Por qué los emergentes vuelven a aparecer en las carteras
El interés no surge de la nada. Según datos recogidos por Amundi, los ETFs UCITS domiciliados en Europa captaron 113.600 millones de euros en el segundo trimestre de 2026, por encima de los 105.800 millones del primer trimestre. Dentro de renta variable, los emergentes siguieron recibiendo dinero, aunque a menor ritmo que en trimestres anteriores.
La lectura para el inversor español es sencilla: los mercados emergentes vuelven a estar en las comparativas porque ofrecen una exposición distinta a la de una cartera muy cargada de Estados Unidos, tecnología o grandes índices desarrollados. Pero distinta no significa mejor para todos.
Aquí encaja el Amundi Prime Emerging Markets UCITS ETF DR (C), con ISIN LU2300295123. El producto busca replicar el índice Solactive GBS Emerging Markets Large & Mid Cap USD Index, que cubre compañías de gran y mediana capitalización de mercados emergentes. Amundi indica unos gastos corrientes del 0,10%, política de acumulación y réplica física.
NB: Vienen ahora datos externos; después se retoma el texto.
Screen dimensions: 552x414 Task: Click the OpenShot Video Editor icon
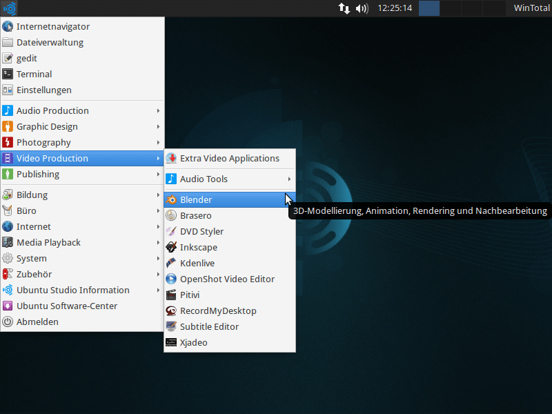pos(171,279)
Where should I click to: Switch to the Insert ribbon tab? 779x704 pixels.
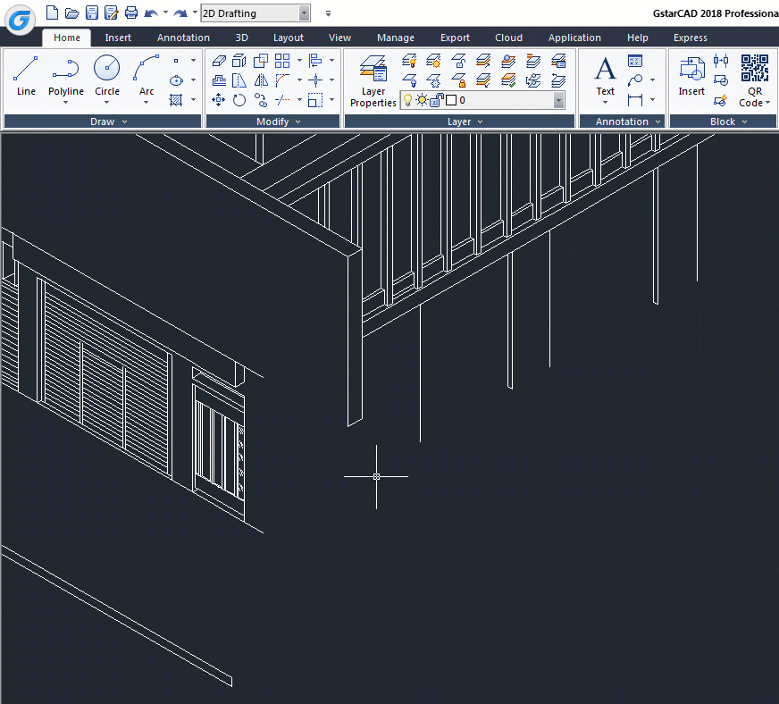[x=118, y=38]
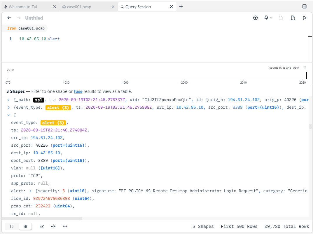Switch to the inspector (braces) view
The height and width of the screenshot is (234, 313).
tap(12, 226)
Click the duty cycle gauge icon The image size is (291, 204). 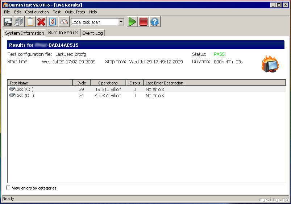64,22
Qué ofrece realmente el ETF de Amundi
La primera ventaja visible es el coste. Un 0,10% anual es una comisión baja para una exposición global a emergentes. Eso importa porque el TER es un coste que se descuenta del fondo año tras año. En una cartera de largo plazo, pagar menos ayuda, aunque no convierte automáticamente un ETF en la mejor opción.
El segundo punto es la exposición. El índice de Solactive pretende cubrir aproximadamente el 85% de la capitalización ajustada por free float del universo emergente de gran y mediana capitalización. Esto da una cesta amplia, pero también implica aceptar la composición que marque el índice: países, sectores y divisas pueden pesar mucho más de lo que el inversor imagina.
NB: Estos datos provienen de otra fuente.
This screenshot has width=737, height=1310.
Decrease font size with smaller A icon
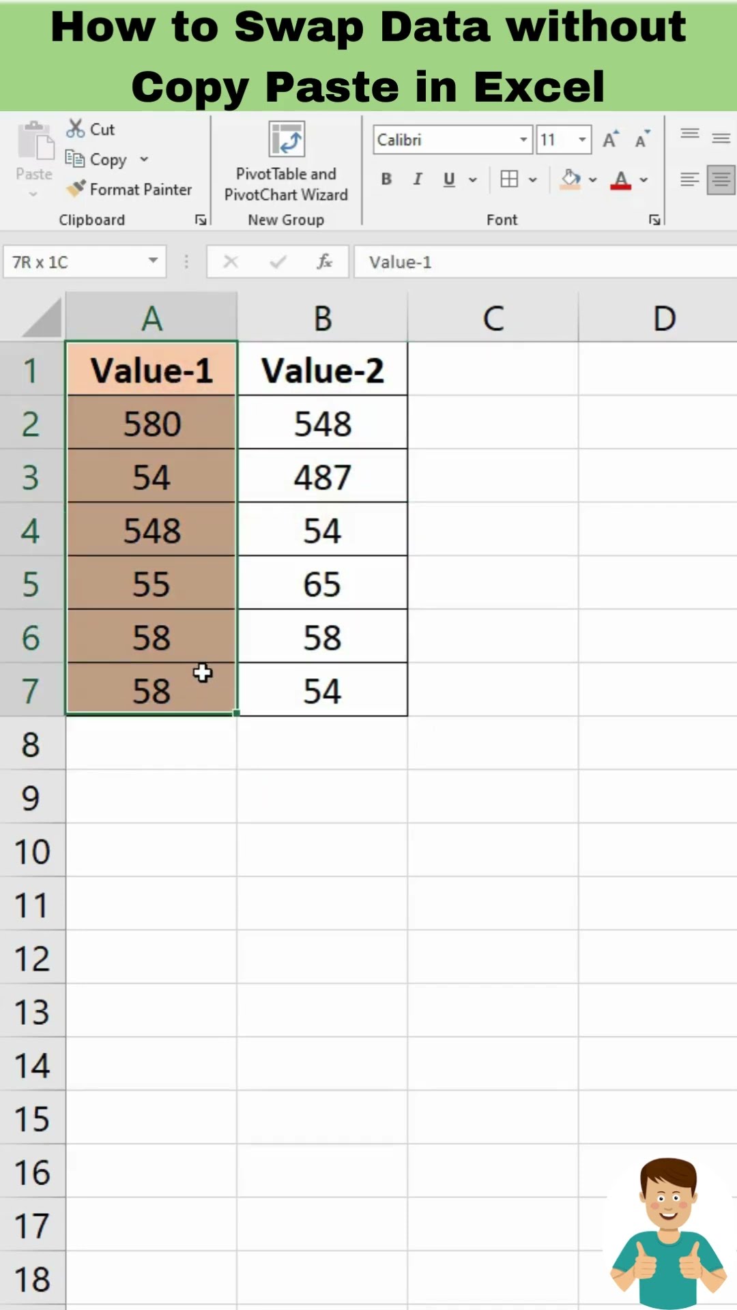tap(641, 140)
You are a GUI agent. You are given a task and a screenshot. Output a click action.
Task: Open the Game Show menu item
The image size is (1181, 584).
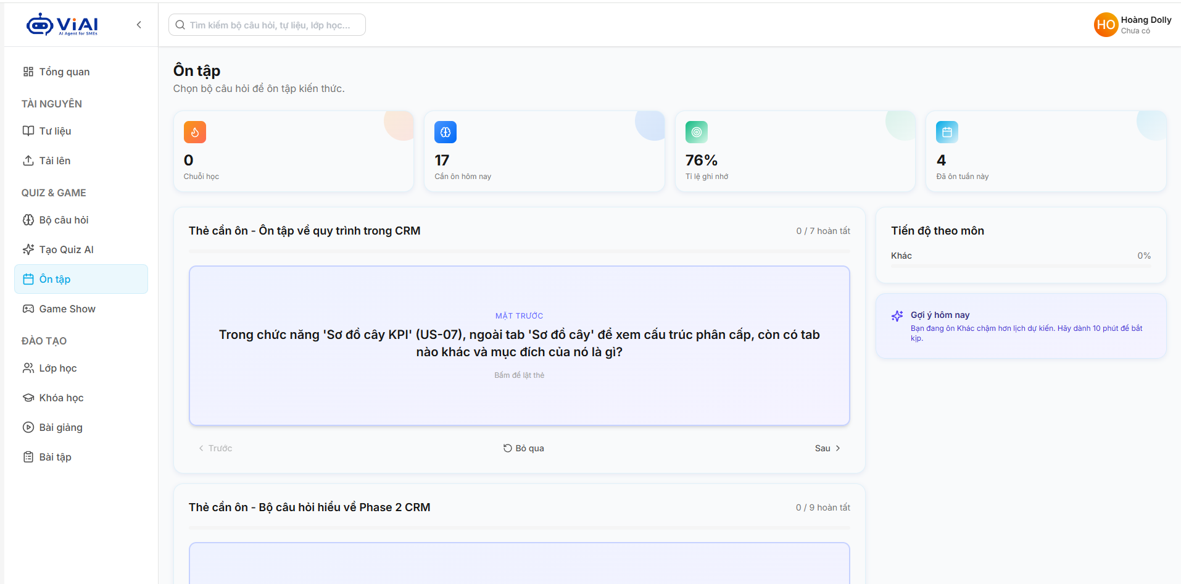(x=81, y=309)
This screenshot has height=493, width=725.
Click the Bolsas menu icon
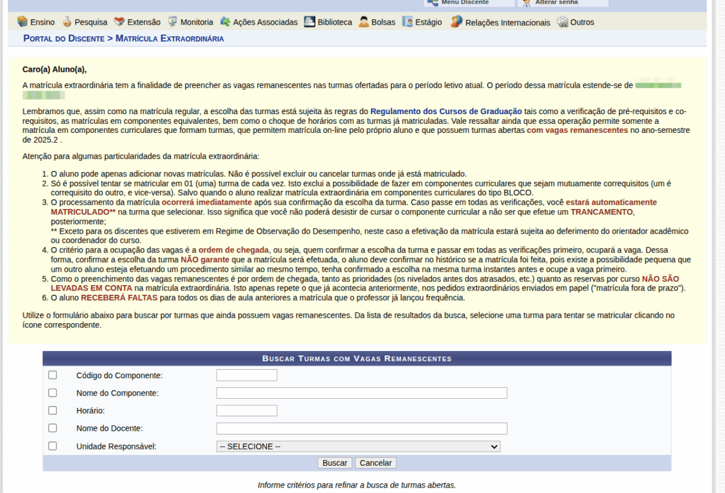click(363, 22)
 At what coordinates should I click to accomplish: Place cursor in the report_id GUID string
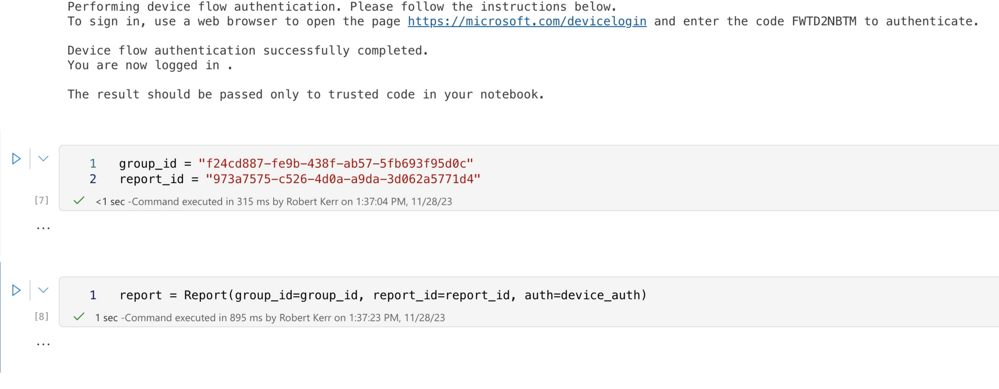point(343,179)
Para quien esté comparando productos de este tipo, tiene sentido revisar antes una guía de mejores ETFs de países emergentes. No para elegir por ranking, sino para ver diferencias de índice, coste, réplica, tamaño, divisa y política de dividendos.
El riesgo que no se ve en el nombre
“Emergentes” suena a diversificación, pero no siempre significa una cartera equilibrada. Muchos ETFs de esta categoría pueden acabar muy concentrados en pocos países o sectores, especialmente si el índice tiene fuerte peso en Asia, tecnología, semiconductores o grandes financieras.
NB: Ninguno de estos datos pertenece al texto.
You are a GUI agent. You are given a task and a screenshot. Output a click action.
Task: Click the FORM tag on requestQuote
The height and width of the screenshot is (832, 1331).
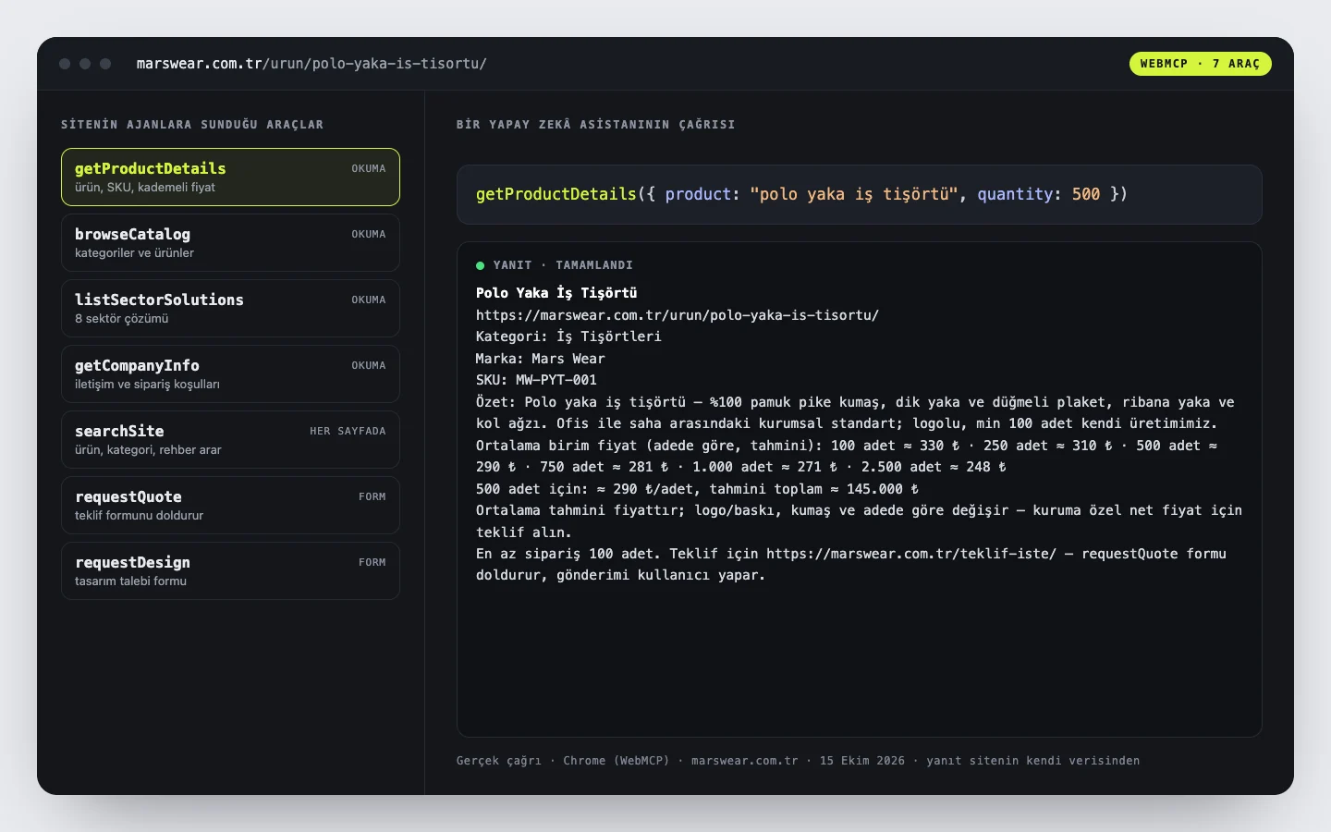372,496
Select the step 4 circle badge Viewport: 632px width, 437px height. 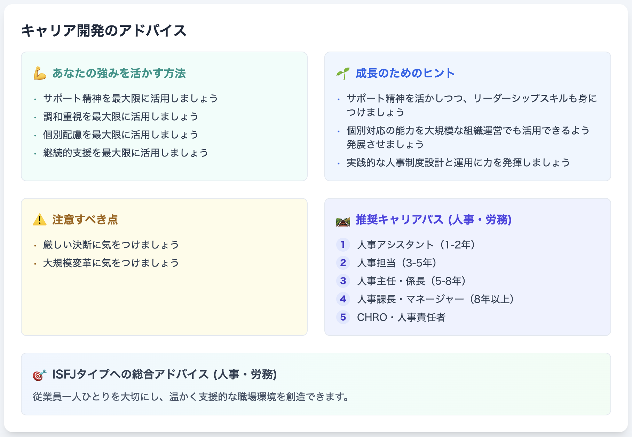pos(343,299)
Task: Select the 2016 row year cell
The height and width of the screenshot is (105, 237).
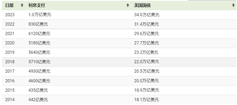Action: pos(10,81)
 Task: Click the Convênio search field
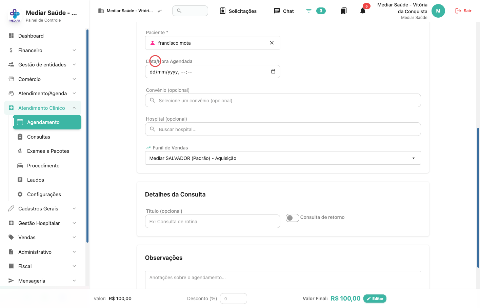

Además, el ETF está denominado en dólares y sigue un índice en dólares. Para un inversor que ahorra y gasta en euros, eso introduce riesgo de divisa. Si el dólar se mueve con fuerza frente al euro, el resultado final puede cambiar aunque las empresas del índice no se hayan movido tanto.
También hay riesgo de mercado. Un ETF de renta variable emergente puede caer con fuerza en episodios de tensión geopolítica, subidas de tipos, salidas de capital o problemas de divisa en algunos países. La réplica física y el bajo coste no eliminan la volatilidad. Solo explican cómo se construye el producto y cuánto cuesta mantenerlo.
Cómo debería mirarlo un inversor español
El punto importante no es si el ETF “vuelve al radar”, sino si encaja en una cartera concreta. Para una cartera global de largo plazo, los emergentes pueden aportar diversificación frente a mercados desarrollados. Pero la posición debe tener sentido por peso, plazo y tolerancia a caídas.
Antes de entrar, conviene comparar este Amundi con otros ETFs de emergentes, pero también con fondos globales que ya incluyen parte de esa exposición. Un inversor que tenga un ETF All-World, por ejemplo, probablemente ya tiene emergentes dentro de su cartera, aunque con menor peso. Para ampliar contexto, puede revisar también la selección general de mejores ETFs y comprobar si realmente necesita duplicar exposición.
La plataforma también importa. No todos los brokers ofrecen los mismos mercados, divisas, costes de compraventa o planes de inversión periódica. Para operar con ETFs UCITS desde España, tiene sentido comparar brokers para invertir en ETFs y revisar comisiones, custodia, cambio de divisa y fiscalidad.
El ETF de Amundi puede ser una herramienta eficiente para obtener exposición amplia a emergentes, pero no debe analizarse solo por su TER. Índice, composición, divisa, liquidez, peso en cartera y horizonte temporal siguen siendo los filtros clave. En emergentes, el coste importa; el riesgo, todavía más.